PERFUME: THE STORY OF A MURDERER 

by Paramount Pictures 

January 2007

Reviewed by Steven H Silver


Ask me not when I first read Patrick Süskind’s novel Perfume. My copy of the book is the first US paperback edition from September 1987, so I imagine I must have read it some time in 1988. While most editions of the book have a cover which uses Antoine Watteau’s “Jupiter and Antiope,” my edition has a cover depicting the main character, Jean-Baptiste Grenouille in silhouette against a red background opening a vial of perfume.

But this isn’t about when I read a book, this is about the way the book was converted to a film. Apparently several directors had desired to bring Perfume to the big screen and Süskind was very skeptical of their intentions and abilities. Altman stated that the film couldn’t be made and Süskind wrote a film (“Rossini”) about the process, although with a fictionalized version of both himself and the book in question.
The basic story is of a man born without an aroma of his own, but with an amazingly heightened sense of smell. Jean-Baptiste Grenouille leaves a trail of death and destruction behind him, in many cases unintentionally, but when he decides to learn how to capture human scents for posterity, he becomes a murderer, and Perfume is his story.
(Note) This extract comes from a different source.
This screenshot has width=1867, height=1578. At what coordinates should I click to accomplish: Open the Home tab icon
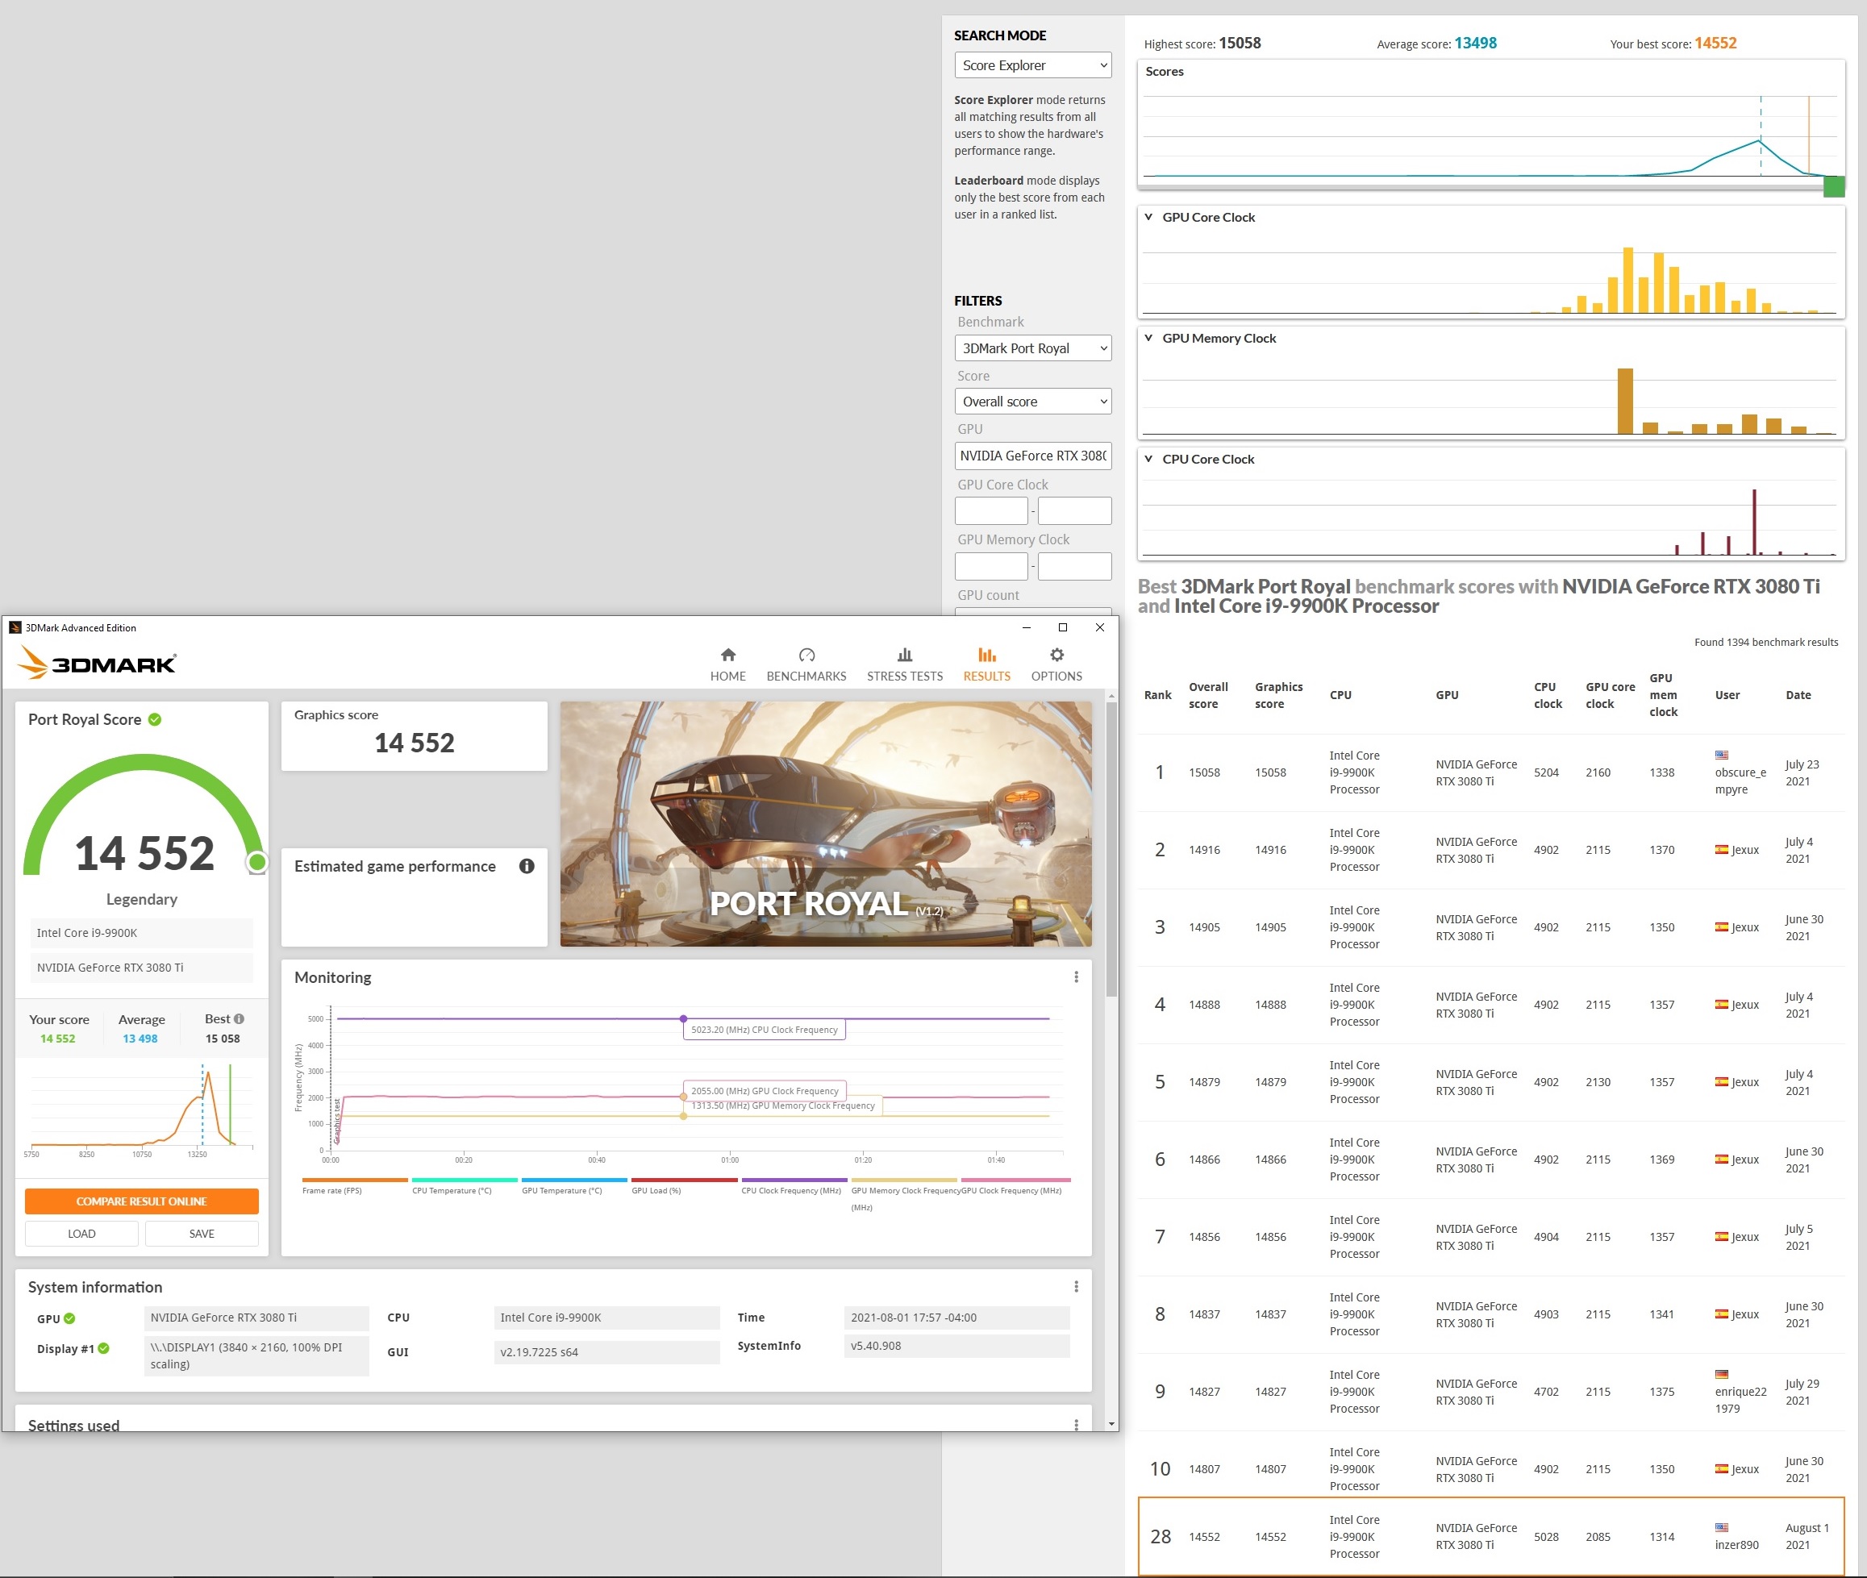point(727,655)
Tykwer’s cast is mostly unknowns, punctuated by three big names. Giuseppe Baldini, the perfumer who is the first person to take an active interest in Grenouille, is played by Dustin Hoffman. Antoine Richis, the wealthy merchant who fears his daughter, Laura (Rachel Hurd-Wood), is the target of a mass murderer, is played by Alan Rickman. Finally, the narrator is voiced by John Hurt, although the film relies a little too heavily on Hurt to explain what is happening. While all of these actors have portrayed disturbing characters, none of them old a candle to Perfume’s protagonist.

Jean-Baptiste Grenouille is portrayed by Ben Whishaw. As the murderer who is separated from society for reasons he cannot fully comprehend, Whishaw brings an amazing amount of creepiness to the role, which both fascinates and disturbs the viewer. The murder scenes, especially, when Grenouille is interacting with his dead (and frequently nude) victims are notable for their unsettlingness.
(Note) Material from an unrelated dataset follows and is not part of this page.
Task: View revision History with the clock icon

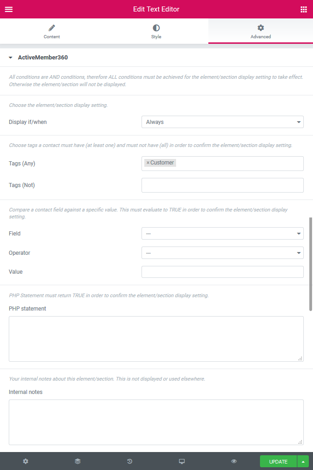Action: pos(129,461)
One of the problems facing Tykwer, and, in fact, Süskind in the original novel, is how to bring out the importance of aroma in a medium which relies on visuals or sounds. Tykwer does an excellent job, in part by focusing the camera on characters’ noses, but more importantly by filling the screen with images that have a strong aromatic sense, from the gutted fish in the opening sequence Rue aux Fers to the plums sliced by his fist victim (Karoline Herfurth).
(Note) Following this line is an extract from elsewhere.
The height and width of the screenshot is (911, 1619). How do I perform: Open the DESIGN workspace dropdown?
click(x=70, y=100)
The film (and the book) both bill themselves as “The Story of a Murderer,” and both succeed. Perfume is not a mystery, the viewer knows exactly who the murderer is as well as his motivations. The identities of most of his victims is unimportant, either to him or to the viewer, and those who are important are clear. Perfume also isn’t an attempt to see into the mind of the murderer and make him sympathetic, for Tykwer and Whishaw do not even attempt to make Grenouille into a sympathetic creature. Instead, it is an exploration of a solitude which is accepted by the loner as well as an examination of scent, perhaps a human’s least used sense.